» **PROMPT**
Change "Courses" to "Classes" everywhere it appears in the items below, and write out all the lines again with nothing else altered.

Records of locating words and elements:
——————
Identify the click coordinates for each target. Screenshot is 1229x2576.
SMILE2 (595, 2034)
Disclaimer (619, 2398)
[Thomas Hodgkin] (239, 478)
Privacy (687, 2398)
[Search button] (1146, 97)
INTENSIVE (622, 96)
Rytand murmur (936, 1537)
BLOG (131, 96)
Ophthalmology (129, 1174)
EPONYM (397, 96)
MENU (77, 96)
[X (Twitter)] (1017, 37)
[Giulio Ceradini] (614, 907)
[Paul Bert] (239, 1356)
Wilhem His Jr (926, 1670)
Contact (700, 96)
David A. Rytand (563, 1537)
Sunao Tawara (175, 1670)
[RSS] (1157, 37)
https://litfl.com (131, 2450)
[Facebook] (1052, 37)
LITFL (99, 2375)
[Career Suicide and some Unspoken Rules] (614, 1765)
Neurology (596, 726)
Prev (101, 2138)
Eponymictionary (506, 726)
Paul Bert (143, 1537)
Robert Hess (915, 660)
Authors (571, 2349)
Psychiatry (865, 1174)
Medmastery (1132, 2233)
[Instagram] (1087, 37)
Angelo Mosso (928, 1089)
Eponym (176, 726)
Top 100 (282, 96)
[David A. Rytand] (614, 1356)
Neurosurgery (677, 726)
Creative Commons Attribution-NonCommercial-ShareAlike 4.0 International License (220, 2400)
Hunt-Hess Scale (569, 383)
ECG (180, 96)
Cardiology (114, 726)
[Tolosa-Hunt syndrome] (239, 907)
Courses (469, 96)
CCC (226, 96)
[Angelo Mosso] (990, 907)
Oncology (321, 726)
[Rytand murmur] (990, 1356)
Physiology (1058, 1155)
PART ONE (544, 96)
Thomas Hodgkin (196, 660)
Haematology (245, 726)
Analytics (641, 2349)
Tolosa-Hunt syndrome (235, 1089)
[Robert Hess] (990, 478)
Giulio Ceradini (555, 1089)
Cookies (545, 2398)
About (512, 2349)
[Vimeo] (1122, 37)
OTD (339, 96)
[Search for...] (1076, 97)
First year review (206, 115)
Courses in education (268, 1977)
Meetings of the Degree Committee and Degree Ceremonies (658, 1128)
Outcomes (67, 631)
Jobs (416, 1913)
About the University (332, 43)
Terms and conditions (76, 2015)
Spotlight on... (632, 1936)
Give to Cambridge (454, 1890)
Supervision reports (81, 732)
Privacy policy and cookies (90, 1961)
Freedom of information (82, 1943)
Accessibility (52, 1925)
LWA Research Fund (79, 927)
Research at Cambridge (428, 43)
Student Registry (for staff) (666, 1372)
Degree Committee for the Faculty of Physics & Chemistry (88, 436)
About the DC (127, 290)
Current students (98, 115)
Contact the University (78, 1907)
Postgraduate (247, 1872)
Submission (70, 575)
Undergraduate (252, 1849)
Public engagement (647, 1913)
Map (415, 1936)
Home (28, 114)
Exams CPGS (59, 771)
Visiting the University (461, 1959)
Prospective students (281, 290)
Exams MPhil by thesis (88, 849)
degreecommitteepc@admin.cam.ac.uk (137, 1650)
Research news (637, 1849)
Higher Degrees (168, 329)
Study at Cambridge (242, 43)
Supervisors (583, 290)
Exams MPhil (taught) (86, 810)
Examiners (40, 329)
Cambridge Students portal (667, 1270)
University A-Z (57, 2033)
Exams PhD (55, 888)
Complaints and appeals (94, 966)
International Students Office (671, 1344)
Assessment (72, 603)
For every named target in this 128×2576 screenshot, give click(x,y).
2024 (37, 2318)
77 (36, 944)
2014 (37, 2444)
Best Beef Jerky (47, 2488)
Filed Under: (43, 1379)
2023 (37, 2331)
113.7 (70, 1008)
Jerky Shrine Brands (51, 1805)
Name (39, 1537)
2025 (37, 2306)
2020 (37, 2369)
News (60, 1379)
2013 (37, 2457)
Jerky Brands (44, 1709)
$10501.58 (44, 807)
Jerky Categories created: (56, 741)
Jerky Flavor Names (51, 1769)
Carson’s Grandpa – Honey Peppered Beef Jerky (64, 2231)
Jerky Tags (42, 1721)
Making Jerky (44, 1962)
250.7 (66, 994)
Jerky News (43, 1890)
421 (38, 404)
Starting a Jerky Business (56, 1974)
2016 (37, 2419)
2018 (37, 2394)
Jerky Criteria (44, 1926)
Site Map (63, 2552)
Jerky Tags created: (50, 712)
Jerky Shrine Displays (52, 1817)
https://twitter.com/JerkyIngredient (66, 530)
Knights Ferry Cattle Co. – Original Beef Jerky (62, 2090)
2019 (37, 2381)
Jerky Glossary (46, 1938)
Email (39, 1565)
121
——————
» **TASK OUTPUT**
Identify the click coordinates for each target. Screenshot is 1229x2576.
SMILE2 (595, 2034)
Disclaimer (619, 2398)
[Thomas Hodgkin] (239, 478)
Privacy (687, 2398)
[Search button] (1146, 97)
INTENSIVE (622, 96)
Rytand murmur (936, 1537)
BLOG (131, 96)
Ophthalmology (129, 1174)
EPONYM (397, 96)
MENU (77, 96)
[X (Twitter)] (1017, 37)
[Giulio Ceradini] (614, 907)
[Paul Bert] (239, 1356)
Wilhem His Jr (926, 1670)
Contact (700, 96)
David A. Rytand (563, 1537)
Sunao Tawara (175, 1670)
[RSS] (1157, 37)
https://litfl.com (131, 2450)
[Facebook] (1052, 37)
LITFL (99, 2375)
[Career Suicide and some Unspoken Rules] (614, 1765)
Neurology (596, 726)
Prev (101, 2138)
Eponymictionary (506, 726)
Paul Bert (143, 1537)
Robert Hess (915, 660)
Authors (571, 2349)
Psychiatry (865, 1174)
Medmastery (1132, 2233)
[Instagram] (1087, 37)
Angelo Mosso (928, 1089)
Eponym (176, 726)
Top 100 (282, 96)
[David A. Rytand] (614, 1356)
Neurosurgery (677, 726)
Creative Commons Attribution-NonCommercial-ShareAlike 4.0 International License (220, 2400)
Hunt-Hess Scale (569, 383)
ECG (180, 96)
Cardiology (114, 726)
[Tolosa-Hunt syndrome] (239, 907)
Classes (469, 96)
CCC (226, 96)
[Angelo Mosso] (990, 907)
Oncology (321, 726)
[Rytand murmur] (990, 1356)
Physiology (1058, 1155)
PART ONE (544, 96)
Thomas Hodgkin (196, 660)
Haematology (245, 726)
Analytics (641, 2349)
Tolosa-Hunt syndrome (235, 1089)
[Robert Hess] (990, 478)
Giulio Ceradini (555, 1089)
Cookies (545, 2398)
About (512, 2349)
[Vimeo] (1122, 37)
OTD (339, 96)
[Search for...] (1076, 97)
First year review (206, 115)
Classes in education (268, 1977)
Meetings of the Degree Committee and Degree Ceremonies (658, 1128)
Outcomes (67, 631)
Jobs (416, 1913)
About the University (332, 43)
Terms and conditions (76, 2015)
Spotlight on... (632, 1936)
Give to Cambridge (454, 1890)
Supervision reports (81, 732)
Privacy policy and cookies (90, 1961)
Freedom of information (82, 1943)
Accessibility (52, 1925)
LWA Research Fund (79, 927)
Research at Cambridge (428, 43)
Student Registry (for staff) (666, 1372)
Degree Committee for the Faculty of Physics & Chemistry (88, 436)
About the DC (127, 290)
Current students (98, 115)
Contact the University (78, 1907)
Postgraduate (247, 1872)
Submission (70, 575)
Undergraduate (252, 1849)
Public engagement (647, 1913)
Map (415, 1936)
Home (28, 114)
Exams CPGS (59, 771)
Visiting the University (461, 1959)
Prospective students (281, 290)
Exams MPhil by thesis (88, 849)
degreecommitteepc@admin.cam.ac.uk (137, 1650)
Research news (637, 1849)
Higher Degrees (168, 329)
Study at Cambridge (242, 43)
Supervisors (583, 290)
Exams MPhil (taught) (86, 810)
Examiners (40, 329)
Cambridge Students portal (667, 1270)
University A-Z (57, 2033)
Exams PhD (55, 888)
Complaints and appeals (94, 966)
International Students Office (671, 1344)
Assessment (72, 603)
For every named target in this 128×2576 screenshot, give click(x,y).
2024 (37, 2318)
77 (36, 944)
2014 (37, 2444)
Best Beef Jerky (47, 2488)
Filed Under: (43, 1379)
2023 (37, 2331)
113.7 (70, 1008)
Jerky Shrine Brands (51, 1805)
Name (39, 1537)
2025 (37, 2306)
2020 (37, 2369)
News (60, 1379)
2013 (37, 2457)
Jerky Brands (44, 1709)
$10501.58 (44, 807)
Jerky Categories created: (56, 741)
Jerky Flavor Names (51, 1769)
Carson’s Grandpa – Honey Peppered Beef Jerky (64, 2231)
Jerky Tags (42, 1721)
Making Jerky (44, 1962)
250.7 (66, 994)
Jerky News (43, 1890)
421 (38, 404)
Starting a Jerky Business (56, 1974)
2016 (37, 2419)
2018 (37, 2394)
Jerky Criteria (44, 1926)
Site Map (63, 2552)
Jerky Tags created: (50, 712)
Jerky Shrine Displays (52, 1817)
https://twitter.com/JerkyIngredient (66, 530)
Knights Ferry Cattle Co. – Original Beef Jerky (62, 2090)
2019 (37, 2381)
Jerky Glossary (46, 1938)
Email (39, 1565)
121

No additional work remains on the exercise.